• [List of tasks]
**1.** In the article about the Juneau Community Bands performing Handel's "Messiah," who crafted the re-orchestration that was performed in London?
**2.** Echo the article about the Juneau Community Bands performing Handel's "Messiah," starting with "Asking a flutist" and going on through "long, rapid-fire passages.".
**3.** Give what follows the last sentence of the article about the Juneau Community Bands performing Handel's "Messiah."
[start of Text to read]
Asking a flutist to play violin portions of Handel’s “Messiah” is a bit tricky since, among other things, flutists need to breathe during long, rapid-fire passages.
It’s also an adjustment for the conductor and audience since obviously a re-orchestration of the classic composition that replaces the string instruments with wind instruments is going to sound different.
But David Grove, a board member of Juneau Community Bands, said that’s part of what inspired the upcoming performance of what’s commonly known as the “Christmas portion” of the oratorio — “Part I” and the “Hallelujah Chorus” — this weekend at Ḵunéix̱ Hídi Northern Light United Church. He said the project began two years ago after he and his wife — Sarah McNair-Grove, president of JCB — heard the re-orchestration performed by the Orchestra of St. John’s in London, which was crafted by orchestra conductor John Lubbock.
[end of Text to read]
[start of Dataset extract]
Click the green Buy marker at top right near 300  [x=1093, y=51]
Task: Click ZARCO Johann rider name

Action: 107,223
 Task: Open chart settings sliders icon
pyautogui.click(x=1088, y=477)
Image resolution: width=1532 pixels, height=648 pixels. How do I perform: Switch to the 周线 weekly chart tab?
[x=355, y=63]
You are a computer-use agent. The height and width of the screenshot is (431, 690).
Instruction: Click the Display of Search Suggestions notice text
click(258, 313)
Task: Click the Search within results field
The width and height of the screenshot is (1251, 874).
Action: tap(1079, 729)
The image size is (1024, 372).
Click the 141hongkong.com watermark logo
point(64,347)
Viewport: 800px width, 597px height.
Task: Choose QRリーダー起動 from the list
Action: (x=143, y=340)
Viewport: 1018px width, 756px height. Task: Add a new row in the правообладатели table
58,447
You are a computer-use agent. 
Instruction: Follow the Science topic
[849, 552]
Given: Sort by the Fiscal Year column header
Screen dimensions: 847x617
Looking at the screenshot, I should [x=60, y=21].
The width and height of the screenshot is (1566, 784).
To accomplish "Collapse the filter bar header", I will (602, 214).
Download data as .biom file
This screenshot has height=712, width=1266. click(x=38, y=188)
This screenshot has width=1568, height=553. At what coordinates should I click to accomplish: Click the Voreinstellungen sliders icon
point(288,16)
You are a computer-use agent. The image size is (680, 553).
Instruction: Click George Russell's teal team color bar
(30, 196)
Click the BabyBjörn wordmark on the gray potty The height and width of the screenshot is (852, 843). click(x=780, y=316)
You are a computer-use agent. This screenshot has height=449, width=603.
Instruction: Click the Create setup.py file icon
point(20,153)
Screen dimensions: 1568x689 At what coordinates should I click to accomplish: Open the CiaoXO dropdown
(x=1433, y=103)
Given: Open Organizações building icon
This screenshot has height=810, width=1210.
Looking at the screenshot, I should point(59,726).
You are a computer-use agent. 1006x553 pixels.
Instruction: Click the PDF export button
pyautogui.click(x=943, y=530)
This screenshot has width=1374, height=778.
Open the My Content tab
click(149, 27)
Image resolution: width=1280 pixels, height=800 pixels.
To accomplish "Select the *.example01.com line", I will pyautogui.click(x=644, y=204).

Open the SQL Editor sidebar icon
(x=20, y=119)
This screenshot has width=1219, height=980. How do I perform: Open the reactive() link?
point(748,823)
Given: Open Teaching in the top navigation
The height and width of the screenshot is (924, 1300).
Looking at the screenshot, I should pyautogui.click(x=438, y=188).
[end of Dataset extract]
• [Responses for each task]
**1.** John Lubbock, the conductor of the Orchestra of St. John's.

**2.**
Asking a flutist to play violin portions of Handel’s “Messiah” is a bit tricky since, among other things, flutists need to breathe during long, rapid-fire passages.

**3.**
“The thing about great music is it’s so amenable to reimagining which still sounds great,” Grove said before the first full local rehearsal by the chorus and instrumentalists at the church Wednesday evening. “And so we saw this, listened to it and I said ‘you know, we could do this.’”
Lubbock, in a description of his re-orchestration at the Orchestra of St. John’s website, stated it happened after he heard an arrangement of “Messiah” performed only with wind instruments.
“Actually I thought it was dreadful,” he wrote. “There were too many instruments and very silly ones like piccolo trombones and saxophones. But it did trigger the thought that a more tasteful wind arrangement might be a rather interesting exercise.”
There were certain points to ponder such as “whether I should use clarinets as they didn’t exist in Handel’s time, but actually giving the viola part to the clarinet has been one of the most interesting aspects,” Lubbock added.
Playing flutes during Wednesday’s rehearsal were Colleen Torrence and Inga White, who agreed the most notable part of trying to play the violin parts is “there’s a lot of really fast runs,” as White put it.
“We can mimic a little bit a violin in different ways,” Torrence said. “But we don’t obviously have the same technique, their being a stringed instrument and our being a wind instrument. But I think through breath and your fingerings we can do some of the same things.”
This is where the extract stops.